From 1835 the boundary of Bristol was successively expanded through Acts of Parliament. This made the route longer and, as a result, they only took place every few years. However, when they did take place, they could be very large-scale events. For instance, the newspaper reports of a perambulation in 1874 indicate that the perambulation of the land boundary took two days and involved about five hundred people. This was followed by a perambulation of the count's water boundary. That included the lower part of the River Avon and the southern half of the Severn Estuary extending to Steep Holm and Flat Holm. In 1900 there was another perambulation of the much enlarged county boundary. On 11 September 1900 it was reported in the press that ‘the area to be covered renders the task so arduous that five days have to be set apart for the task, which will not be completed until Saturday evening.’ The party was to 'proceed from stone to stone, and see that the stones were properly marked and placed on the boundary in such a way that disputes would be averted and trouble with owners of adjoining property avoided, and also to see that the rights of the city on the line of the boundary were upheld. They would be marshalled in something like processional order’. Great pains were taken to follow the exact route, in some cases passing through private houses, going through one window by ladder and out the other, or traversing walls. A reporter noted on the first day that at one point in Horfield '‘a considerable length of wall had to be traversed. In negotiating this part of the journey Alderman Dix had the misfortune to make an abrupt and unexpected descent through the roof a fowl house’.

== Twenty-first century civic perambulations ==

Bristol's civic perambulations died out during the twentieth century. There was one in 2007, during the mayoralty of Royston Griffey, which involved a perambulation of the water boundary. A civic perambulation of the medieval land boundary, led by the Deputy Lord Mayor and Deputy Sheriff, took place on 30 September 2023. This was to commemorate the 650th anniversary of the original perambulation.

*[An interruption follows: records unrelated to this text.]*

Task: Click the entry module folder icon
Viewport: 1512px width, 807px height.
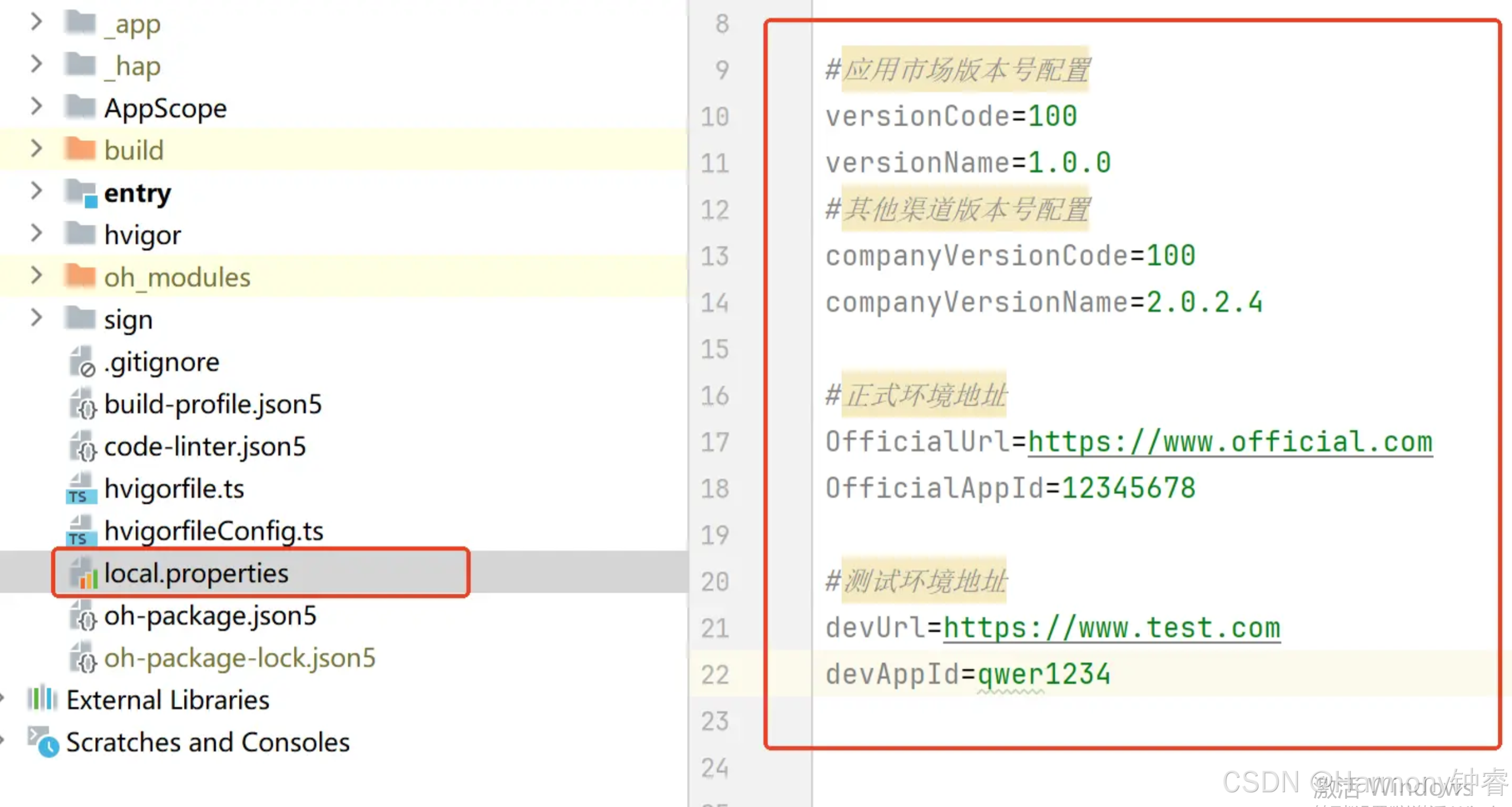Action: [x=81, y=193]
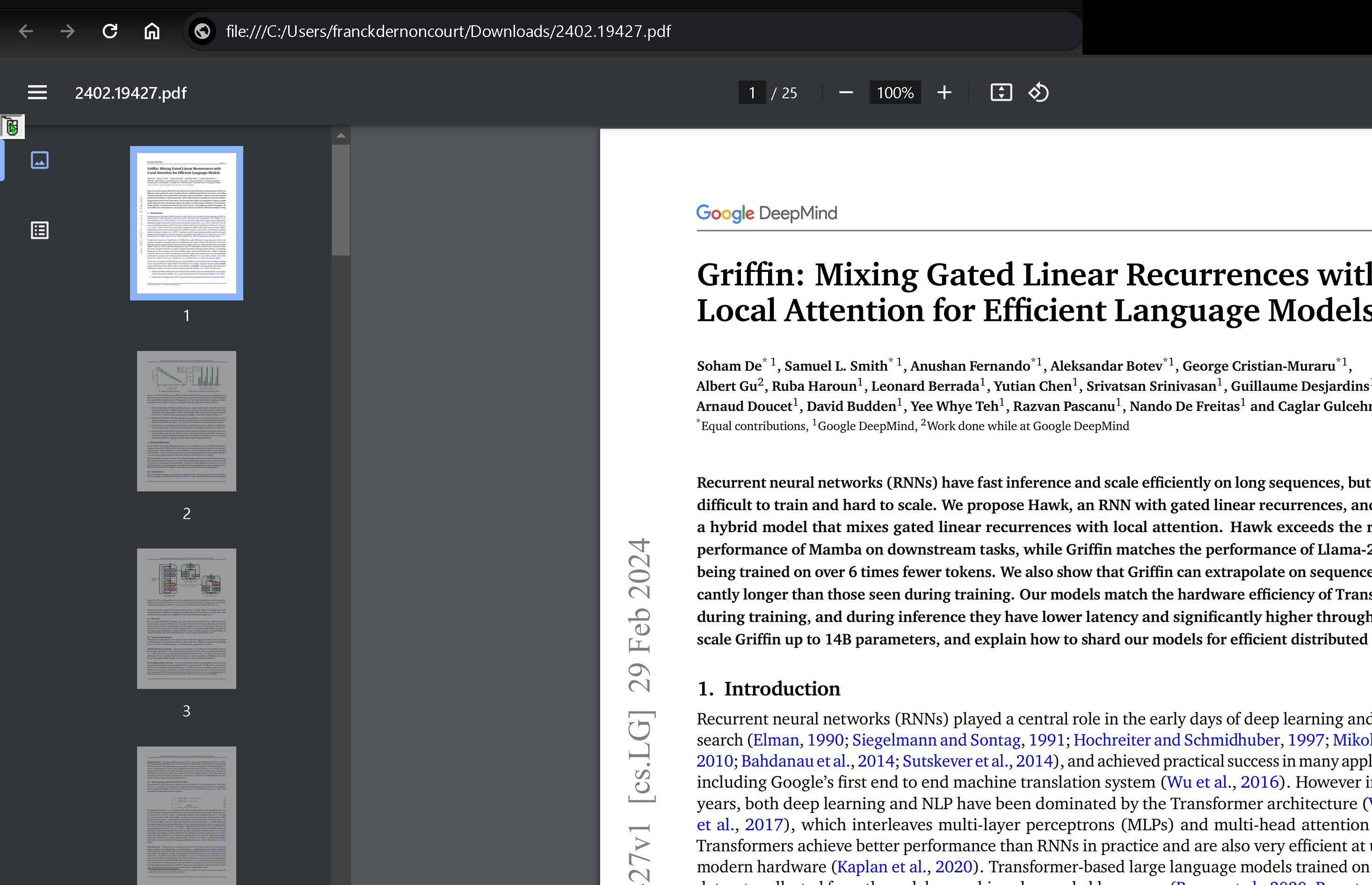Zoom in with the plus button

(x=944, y=93)
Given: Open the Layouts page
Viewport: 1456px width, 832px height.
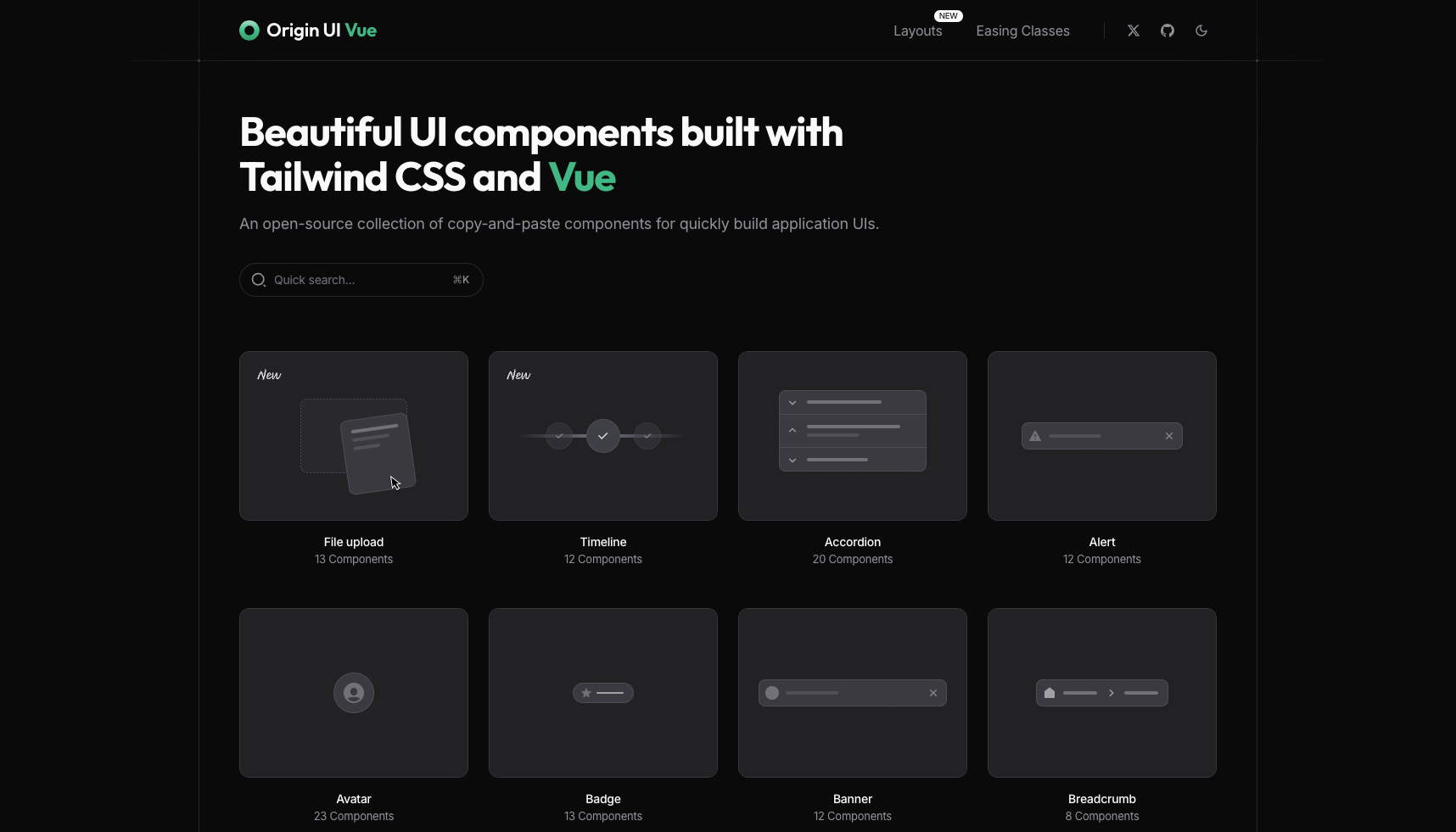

== Perambulating the medieval county boundary today ==

In July 2023 historian Evan Jones from the University of Bristol produced a free online map to allow ordinary people to perambulate the city according to its original 1373 boundary. This includes the location of the shirestones recorded in the 1736 survey and a route along public roads / rights of way that sticks as closely as possible to the original boundary. Most of the 1373 route remain public roads or paths today. However, wholesale redevelopment of parts of the city, such as Kingsdown and part of Redcliffe mean that buildings now block some of the early route, requiring diversions. The development of the city docks in the nineteenth century, with the creation of the New Cut, also forces some diversions in the Redcliffe/Bedminster area. The total length of Jones' route is 9 mi; all can be done on foot and most of it by bicycle. In June 2024, 'Arts Matter' at the University of Bristol published a 2 minute video, featuring Jones, to promote the route and explain its background.

=== Route ===
Since the perambulation is a circular walk, it can be started from any point and walked in either direction. The route identified by Evan Jones is based on the 1736 description of the perambulation route. This began at the River Avon at the bottom of Jacobs Wells Road and included a separate numbering of the shirestones on the Gloucestershire border and the Somerset border. The numbers allocated in 1736 were given on maps of Bristol produced by George Ashmead in 1828 and 1855. Since boundary stones were added in various places between 1373 and 1736, to make the line of the boundary clearer, not all the stones described in 1736 were extant in 1373.